# fuzzy-lightning
Fuzzy lightning is a fast and customizable package for finding the closest matches in a list of target strings (documents) using fuzzy string matching. It is particularly effective for short string matching against large document sets, and includes the fastest implementation of the Damerau-Levenshtein and longest common substring algorithms in its class.
## Introduction
Fuzzy lightning works by:
1. Converts strings to embedding vectors using an sklearn TF-IDF vectorizer on character n-grams.
2. Generates a shortlist of match candidates from the top N nearest neighbours (using cosine similarity).
3. This list of candidates is then pruned to select the best match using the longest common substring to length ratio.
### Quick Start
#### Installation
`pip install fuzzy-lightning`
Finding the closest matches in a list of documents for a list of input strings:
```
from fuzzy_lightning import FuzzyMatch
documents = ["SMARTEST ENERGY", "SMARTPIG"]
fuzzy_matcher = FuzzyMatch(documents=documents)
strings = ['SMARTPIGGIE', 'THE SMARTEST ENERGY']
matches = fuzzy_matcher.get_document_matches(strings=strings)
print(matches)
>>> [
DocumentMatch(match='SMARTPIG', confidence=1.0),
DocumentMatch(match='SMARTEST ENERGY', confidence=1.0)
]
```
The output is a list of DocumentMatch objects, each with a match attribute that contains the closest matching document and a confidence attribute that represents the confidence of the match (a value between 0 and 1):
If you want to find the closest match for a single string, you can use the get_lookup_match method:
```
match = fuzzy_matcher.get_document_match('SMARTPIGGIE')
print(match)
>>> DocumentMatch(match='SMARTPIG', confidence=1.0)
```
### Configuration
The FuzzyMatch class has a number of configurable parameters that you can set using the `FuzzyMatchConfig` class.
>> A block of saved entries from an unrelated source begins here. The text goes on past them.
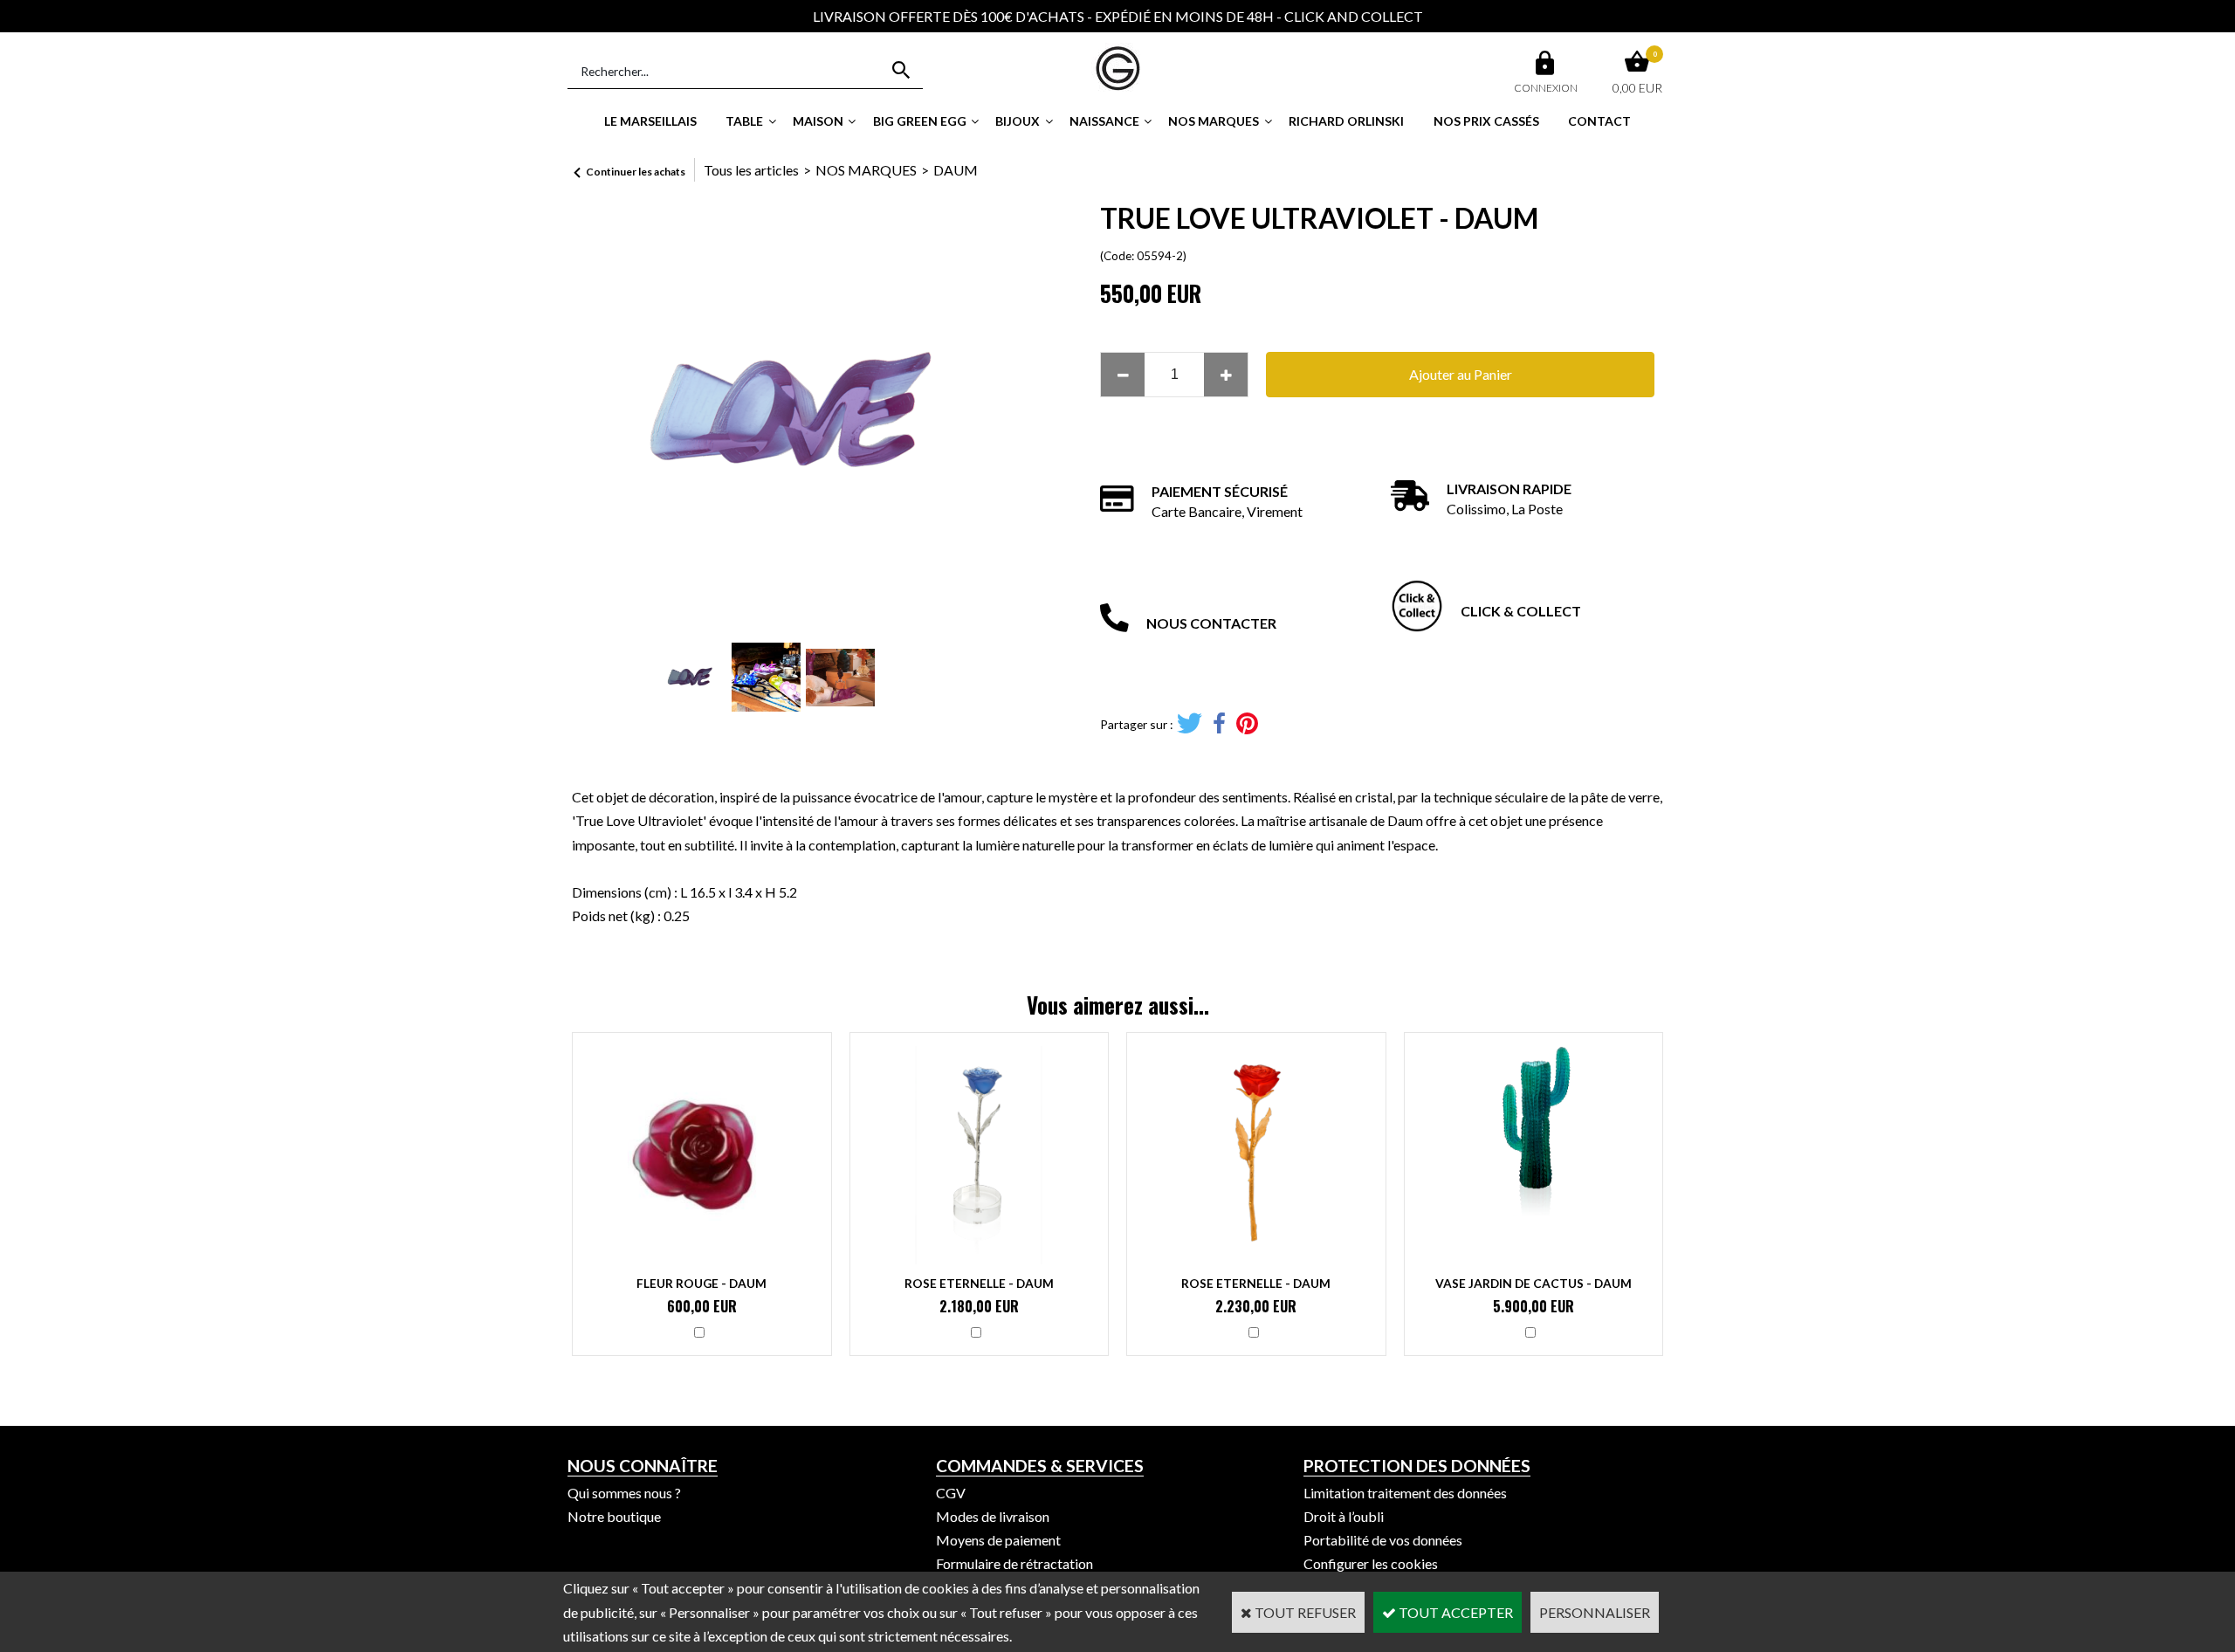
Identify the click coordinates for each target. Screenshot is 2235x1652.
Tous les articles (751, 170)
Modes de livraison (992, 1516)
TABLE (744, 121)
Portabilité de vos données (1382, 1540)
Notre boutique (614, 1516)
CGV (951, 1492)
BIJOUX (1017, 121)
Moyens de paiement (998, 1540)
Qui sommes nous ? (624, 1492)
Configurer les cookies (1370, 1563)
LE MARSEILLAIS (650, 121)
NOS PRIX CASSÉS (1486, 121)
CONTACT (1599, 121)
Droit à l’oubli (1343, 1516)
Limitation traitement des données (1405, 1492)
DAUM (955, 170)
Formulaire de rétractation (1014, 1563)
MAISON (818, 121)
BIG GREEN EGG (919, 121)
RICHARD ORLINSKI (1346, 121)
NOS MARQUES (1213, 121)
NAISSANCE (1104, 121)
- **n_gram_range** (Tuple[int, int]): Range of lengths of n-grams to use with the TF-IDF vectorizer. For example,
n_gram_range = (2, 3) will use bi-grams and tri-grams.
- **min_document_freq** (int, optional): Minimum number of documents a term must appear in to be considered.
Defaults to 1.
- **tfidf_similarity_threshold** (float, optional): Minimum cosine similarity to a viable candidate for LCS.
Defaults to 0.1.
- **n_top_candidates** (int, optional): Maximum number of candidates to return that exceed the
similarity_threshold. Defaults to 40.
- **lcs_min_characters** (int): Minimum length of the string to qualify for matching to the target strings.
- **lcs_min_length_ratio** (float): Minimum ratio of string length to target string length for an string <> target
string match to qualify.
- **lcs_similarity_threshold** (float, optional): Minimum LCS match ratio to accept classification.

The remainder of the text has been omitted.